Activity:
Copy the data below. Keep every line exactly as it is.

[Stored data]
▼

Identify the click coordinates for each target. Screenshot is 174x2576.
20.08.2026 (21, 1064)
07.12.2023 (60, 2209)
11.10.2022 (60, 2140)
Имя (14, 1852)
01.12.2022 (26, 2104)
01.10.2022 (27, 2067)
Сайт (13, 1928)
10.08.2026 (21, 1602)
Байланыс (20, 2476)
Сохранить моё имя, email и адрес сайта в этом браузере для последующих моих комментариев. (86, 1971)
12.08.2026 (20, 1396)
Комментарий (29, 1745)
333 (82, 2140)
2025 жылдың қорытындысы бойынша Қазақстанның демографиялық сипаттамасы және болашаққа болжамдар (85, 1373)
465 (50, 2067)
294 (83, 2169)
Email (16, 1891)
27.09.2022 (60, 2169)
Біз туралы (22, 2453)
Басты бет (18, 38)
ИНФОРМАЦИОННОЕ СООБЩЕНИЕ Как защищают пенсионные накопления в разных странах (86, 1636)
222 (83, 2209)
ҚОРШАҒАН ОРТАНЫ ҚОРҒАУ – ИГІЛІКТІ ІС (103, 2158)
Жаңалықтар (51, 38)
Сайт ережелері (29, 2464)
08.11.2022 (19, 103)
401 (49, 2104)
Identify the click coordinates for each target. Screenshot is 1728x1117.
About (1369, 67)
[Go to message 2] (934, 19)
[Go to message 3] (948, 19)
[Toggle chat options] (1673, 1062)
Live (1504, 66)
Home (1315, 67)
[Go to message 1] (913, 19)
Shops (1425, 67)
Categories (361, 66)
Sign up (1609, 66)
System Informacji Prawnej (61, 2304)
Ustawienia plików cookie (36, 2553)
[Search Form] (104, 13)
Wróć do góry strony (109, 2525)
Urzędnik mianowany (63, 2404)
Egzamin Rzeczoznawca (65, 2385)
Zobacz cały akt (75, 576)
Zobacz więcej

▲

Answer space:
Identify the click coordinates for each target. Screenshot is 174x2576.
20.08.2026 (21, 1064)
07.12.2023 (60, 2209)
11.10.2022 (60, 2140)
Имя (14, 1852)
01.12.2022 (26, 2104)
01.10.2022 (27, 2067)
Сайт (13, 1928)
10.08.2026 (21, 1602)
Байланыс (20, 2476)
Сохранить моё имя, email и адрес сайта в этом браузере для последующих моих комментариев. (86, 1971)
12.08.2026 (20, 1396)
Комментарий (29, 1745)
333 (82, 2140)
2025 жылдың қорытындысы бойынша Қазақстанның демографиялық сипаттамасы және болашаққа болжамдар (85, 1373)
465 (50, 2067)
294 (83, 2169)
Email (16, 1891)
27.09.2022 (60, 2169)
Біз туралы (22, 2453)
Басты бет (18, 38)
ИНФОРМАЦИОННОЕ СООБЩЕНИЕ Как защищают пенсионные накопления в разных странах (86, 1636)
222 (83, 2209)
ҚОРШАҒАН ОРТАНЫ ҚОРҒАУ – ИГІЛІКТІ ІС (103, 2158)
Жаңалықтар (51, 38)
Сайт ережелері (29, 2464)
08.11.2022 (19, 103)
401 (49, 2104)
Identify the click coordinates for each target. Screenshot is 1728x1117.
About (1369, 67)
[Go to message 2] (934, 19)
[Go to message 3] (948, 19)
[Toggle chat options] (1673, 1062)
Live (1504, 66)
Home (1315, 67)
[Go to message 1] (913, 19)
Shops (1425, 67)
Categories (361, 66)
Sign up (1609, 66)
System Informacji Prawnej (61, 2304)
Ustawienia plików cookie (36, 2553)
[Search Form] (104, 13)
Wróć do góry strony (109, 2525)
Urzędnik mianowany (63, 2404)
Egzamin Rzeczoznawca (65, 2385)
Zobacz cały akt (75, 576)
Zobacz więcej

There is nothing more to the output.